Menolak Lupa Tragedi Biak Berdarah, Luka
Mendalam yang Dilakukan oleh OPM
Papeda.com- Dua
dekade lebih telah berlalu, namun tragedi "Biak Berdarah" tetap
meninggalkan luka yang belum sembuh bagi masyarakat Papua, khususnya warga
Kabupaten Biak Numfor. Peristiwa kelam yang kuat dilakukan oleh kelompok
separatis Organisasi Papua Merdeka (OPM) tersebut menjadi catatan sejarah yang
tak boleh dilupakan, terutama karena menyasar masyarakat sipil secara brutal
dan membabi buta.
Tragedi
ini bermula dari aksi sepihak OPM yang memprovokasi masyarakat melalui
propaganda pemisahan diri dari Negara Kesatuan Republik Indonesia (NKRI),
kemudian berujung pada kekacauan dan kekerasan yang melibatkan penyerangan
terhadap warga sipil, pembakaran fasilitas umum, hingga penyanderaan dan
intimidasi. Dalam rentetan aksi kekerasan yang berlangsung kala itu, puluhan
warga sipil menjadi korban jiwa maupun luka-luka, serta trauma mendalam yang
masih membekas hingga kini.
Tokoh
adat Biak, Markus Mandowen, mengingatkan bahwa tragedi tersebut harus dijadikan
pelajaran bagi generasi muda agar tidak mudah terprovokasi dengan narasi dan
janji-janji kosong dari kelompok separatis. “Kami menolak lupa. Biak Berdarah
bukan hanya soal sejarah, tapi soal kejahatan terhadap rakyat Papua sendiri.

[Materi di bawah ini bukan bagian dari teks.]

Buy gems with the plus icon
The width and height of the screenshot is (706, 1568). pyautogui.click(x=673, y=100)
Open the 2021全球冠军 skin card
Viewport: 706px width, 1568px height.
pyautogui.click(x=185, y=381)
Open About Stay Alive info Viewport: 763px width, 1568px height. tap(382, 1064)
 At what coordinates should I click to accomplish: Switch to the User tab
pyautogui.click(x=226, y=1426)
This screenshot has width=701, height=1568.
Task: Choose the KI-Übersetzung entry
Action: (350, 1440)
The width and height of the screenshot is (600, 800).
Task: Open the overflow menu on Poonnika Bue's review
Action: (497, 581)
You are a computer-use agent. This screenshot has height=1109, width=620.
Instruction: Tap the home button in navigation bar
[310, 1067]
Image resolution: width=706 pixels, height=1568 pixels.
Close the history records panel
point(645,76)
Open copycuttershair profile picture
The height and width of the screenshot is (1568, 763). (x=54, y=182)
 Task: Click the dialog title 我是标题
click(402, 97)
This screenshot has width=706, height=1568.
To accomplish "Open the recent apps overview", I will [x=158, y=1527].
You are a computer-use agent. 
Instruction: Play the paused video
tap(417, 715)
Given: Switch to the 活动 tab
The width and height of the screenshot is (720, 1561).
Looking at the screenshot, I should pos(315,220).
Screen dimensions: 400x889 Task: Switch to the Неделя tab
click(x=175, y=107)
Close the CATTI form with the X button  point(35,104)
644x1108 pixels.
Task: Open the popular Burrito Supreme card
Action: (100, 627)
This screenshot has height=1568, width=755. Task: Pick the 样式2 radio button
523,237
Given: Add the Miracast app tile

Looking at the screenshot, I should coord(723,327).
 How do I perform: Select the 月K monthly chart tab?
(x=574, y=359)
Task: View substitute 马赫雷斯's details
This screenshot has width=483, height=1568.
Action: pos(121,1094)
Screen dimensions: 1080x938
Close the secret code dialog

OPM membawa penderitaan, bukan pembebasan,” tegasnya, Senin (7/7/2025).
Sejumlah
saksi mata mengisahkan bagaimana saat itu warga yang tidak bersalah dipaksa
mengikuti gerakan separatis, bahkan anak-anak dan perempuan tak luput dari
intimidasi. Mereka yang menolak terlibat atau mencoba melarikan diri menjadi
sasaran kekerasan. Selain itu, fasilitas umum seperti sekolah, kantor desa, dan
rumah ibadah turut dibakar oleh kelompok bersenjata demi menciptakan ketakutan
dan kekacauan.
Pendeta
gereja lokal di Biak Numfor, Yohanis Mambrasar, juga menyatakan keprihatinan
mendalam atas tragedi tersebut. Ia menyebut bahwa kekerasan yang dilakukan OPM
di masa lalu menunjukkan bahwa kelompok tersebut tidak memiliki rasa hormat
terhadap nilai-nilai kemanusiaan dan perdamaian. “Apa pun alasan politik
mereka, kekerasan terhadap masyarakat adalah perbuatan tercela. Biak Berdarah
adalah bukti bahwa mereka bukan pahlawan, tapi pelaku penindasan terhadap
rakyat sendiri,” ujarnya.
Hingga
kini, keluarga korban masih menyimpan duka dan harapan agar peristiwa kelam ini
tidak terulang kembali di tanah Papua. Mereka meminta agar generasi muda terus
menjaga semangat damai dan tidak mudah terhasut oleh propaganda separatis yang
membungkus kekerasan dengan dalih perjuangan.
Tokoh
perempuan Papua, Maria Faidiban, menyerukan agar pemerintah dan lembaga-lembaga
masyarakat sipil terus mengedukasi warga tentang pentingnya persatuan dan
bahaya laten separatisme. “Jangan biarkan anak-anak kita tumbuh dengan cerita
kekerasan. Kita harus wariskan perdamaian, bukan konflik,” ujarnya.
Tragedi
Biak Berdarah bukan sekadar catatan masa lalu, tetapi menjadi pengingat bahwa
kekerasan atas nama apa pun, termasuk separatisme, hanya akan menciptakan
kehancuran. Masyarakat Papua hari ini menginginkan masa depan yang damai, aman,
dan sejahtera, jauh dari bayang-bayang kekerasan yang pernah terjadi di Biak
dan wilayah lainnya.
Dengan
terus mengingat dan menolak lupa, masyarakat berharap tragedi seperti Biak
Berdarah tak lagi terjadi di Bumi Cenderawasih.